- Problem
Please transcribe the listing that follows exactly; images are to be excluded.

Materials provided section start

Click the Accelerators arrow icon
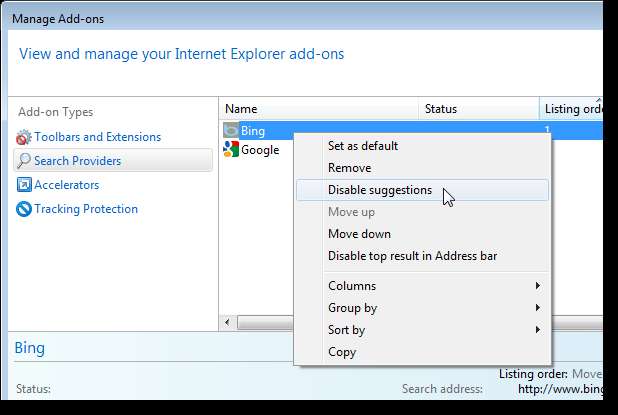The height and width of the screenshot is (415, 618). (x=24, y=185)
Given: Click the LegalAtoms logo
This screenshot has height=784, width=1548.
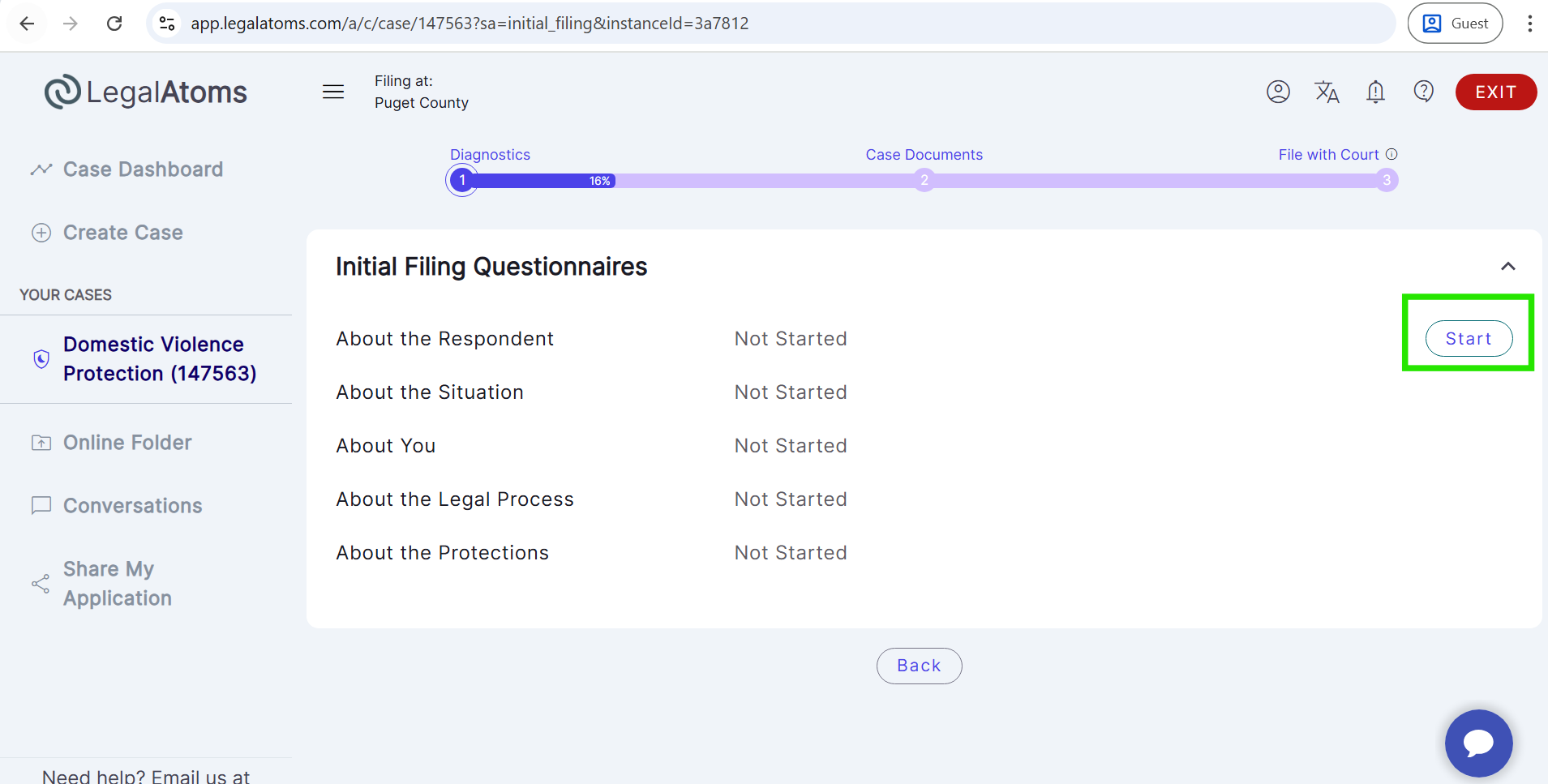Looking at the screenshot, I should pos(146,92).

Materials provided section end

- Task solution
Click the Accelerators arrow icon
The height and width of the screenshot is (415, 618). (x=24, y=185)
Given: Click the LegalAtoms logo
This screenshot has height=784, width=1548.
Looking at the screenshot, I should pos(146,92).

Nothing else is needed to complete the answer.